Construction of a two-legged walker
Figure 2: Snapshots from a simulation showing the construction of a two-legged walking structure (rightmost) starting from a "packed" configuration of active and passive modules (leftmost).

Snapshots showing a walker locomoting
Figure 3: Snapshots from a simulation showing a walker structure locomoting on a truss segment.

Walker climbing a tower
Figure 4: Snapshots from a simulation showing a walker structure performing concave and convex transitions, walking up a tower, and reconfiguring into a new structural block of the tower.

Bending tower
Figure 5: Simulation of a 15-block tower acting as a hybrid serial-parallel hyper-redundant active structure, in this case under keyframe-type high-level control. We have also implemented damped-least squares inverse kinematics control (figure 6). This example shows a possible self-inspection capability---a camera mounted on the tower top could be aimed to inspect lower parts of the tower.

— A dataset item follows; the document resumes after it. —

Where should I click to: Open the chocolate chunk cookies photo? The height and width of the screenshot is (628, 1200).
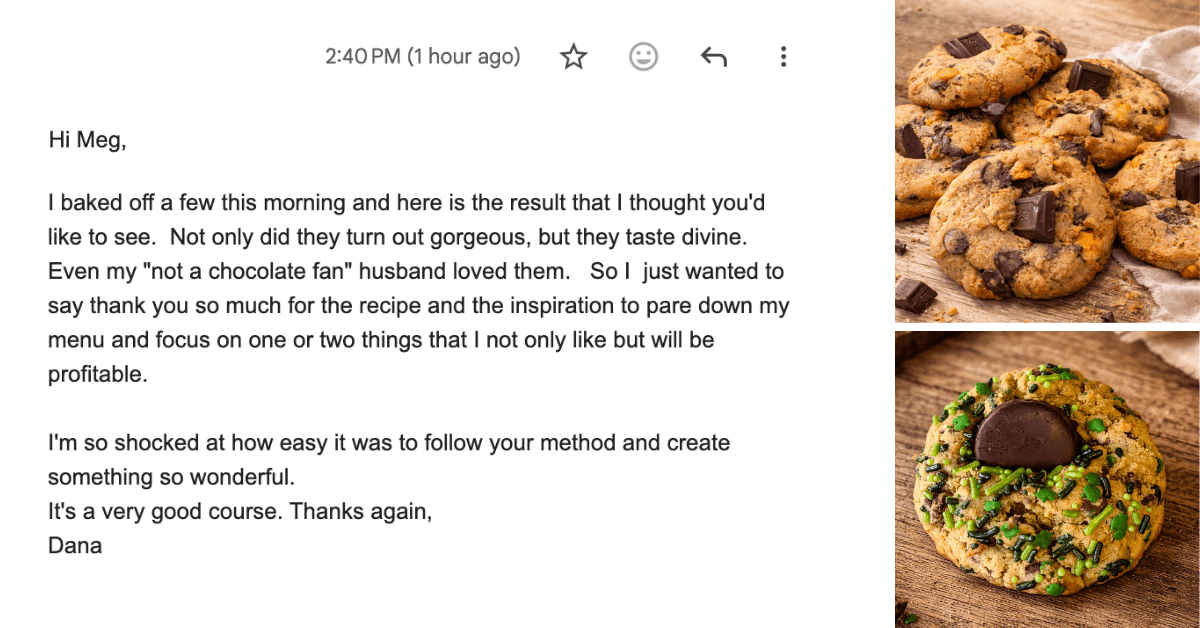pyautogui.click(x=1047, y=160)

We have implemented a keyframe-type high-level controller which interpolates among manually specified vectors of block-tilt values (figure 5), and we have also implemented a damped-least-squares (DLS) inverse kinematics control, following [8], which allows the user to interactively drag the tower towards a goal configuration (figure 6).

User controlled bending
Figure 6: An example of the simulated 15-block tower under damped-least-squares inverse kinematics control. The user's position and orientation command for the tower top is represented in red. The high-level controller automatically seeks a vector of block-tilts which approaches the command, and then the block controllers translate each such tilt into actual joint commands for the individual active modules.

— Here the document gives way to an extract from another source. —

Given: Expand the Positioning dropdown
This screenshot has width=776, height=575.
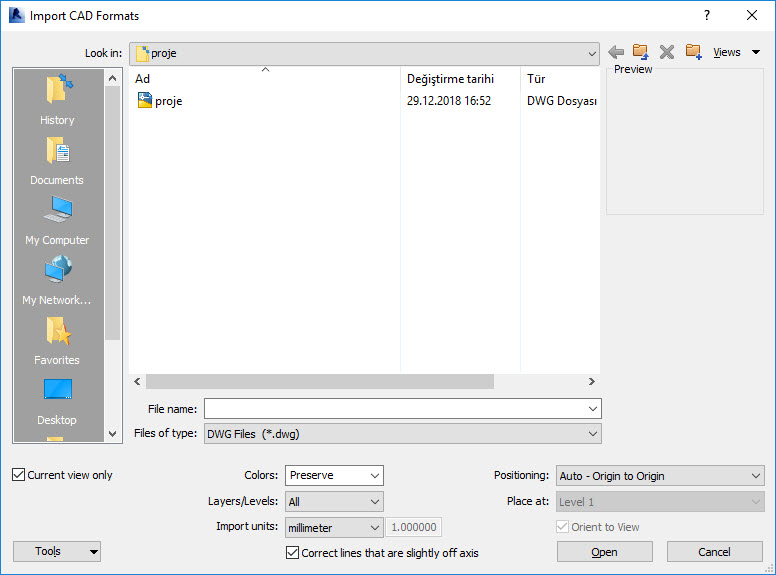Looking at the screenshot, I should point(659,476).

The high-level controllers were implemented carefully to only rely on a generic abstraction of the block-tilt controller, so we can use the same high-level control code to actuate towers made of different types of blocks. Figure 7 shows an alternate single-chain tower in several poses under the DLS IK control.

User controlled bending of a single chain
Figure 7: Several poses of an alternate single-chain tower under damped-least-squares high-level control, showing that the same high-level controller can be used with different block instances, provided they support a common "tilt" abstraction.

Acknowledgment

This work was supported by Intel, NSF IIS-0426838, and MURI ARO W911NF-0510219.

References:

[1] Carrick Detweiler, Marsette Vona, Keith Kotay and Daniela Rus. Hierarchical Control for Self-assembling Mobile Trusses with Passive and Active Links. To appear in Proceedings of the 2006 IEEE International Conference on Robotics and Automation, 2006.

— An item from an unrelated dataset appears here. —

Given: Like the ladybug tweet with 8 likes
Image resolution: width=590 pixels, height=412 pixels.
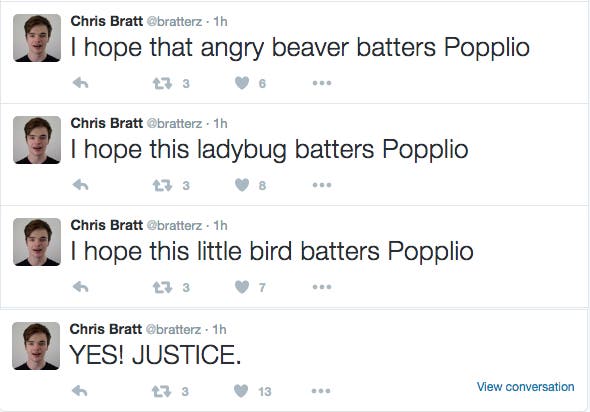Looking at the screenshot, I should tap(242, 185).
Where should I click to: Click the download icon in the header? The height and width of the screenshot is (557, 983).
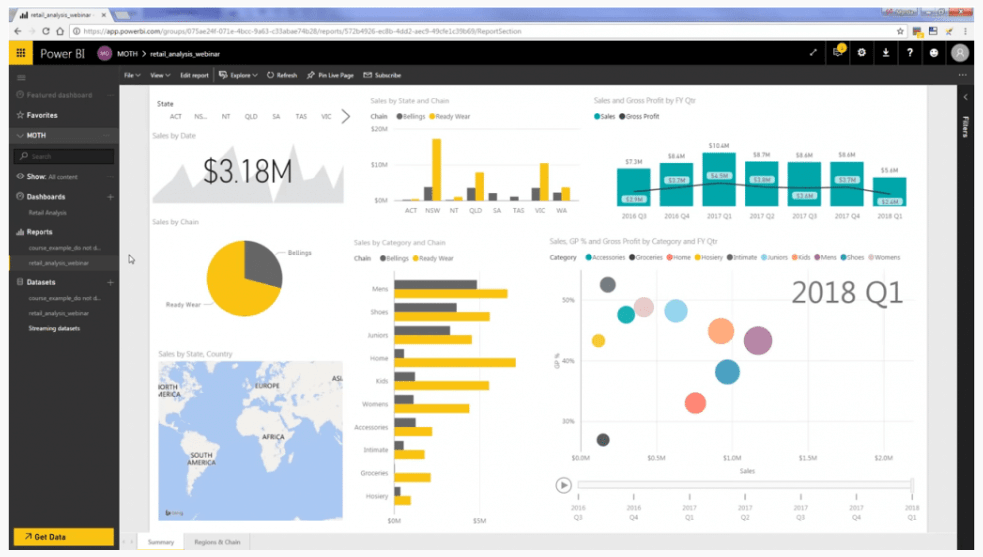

[2] Marsette Vona, Carrick Detweiler & Daniela Rus. Shady: Towards Robust Truss Climbing With Mechanical Compliances. In CSAIL Research Abstracts, 2006.

[3] Yeoreum Yoon, Carrick Detweiler, Marsette Vona and Daniela Rus. Self-Assembling Modular Truss Robot System with Active and Passive Units. In CSAIL Research Abstracts, 2006.

[4] Serguei Vassilvitskii, Jeremy Kubica, Elanor Rieffel, John Suh, and Mark Yim. On the General Reconfiguration Problem for Expanding Cube Style Modular Robots. In Proceedings of the 2002 IEEE International Conference on Robotics and Automation, pp. 801--808, Washington, DC, 2002.

[5] An Nguyen, Leonidas J. Guibas, and Mark Yim. Controlled Module Density Helps Reconfiguration Planning. In Proceedings of WAFR 2000: New Directions in Algorithmic and Computational Robotics, pp. 23--36. 2000.

[6] Daniela Rus and Marsette Vona. Crystalline Robots: Self-reconfiguration with Compressible Unit Modules. In Autonomous Robots 10:1, pp. 107--124. 2001.

[7] A. Pamecha, I. Ebert-Uphoff, and G.S. Chirikjian. Useful metric for modular robot motion planning. In IEEE Transactions on Robotics and Automation, 13:4, pp. 531--545. 1997.

[8] Samuel R. Buss. Introduction to Inverse Kinematics with Jacobian Transpose Pseudoinverse and Damped Least Squares Methods. Unpublished, available only on the web.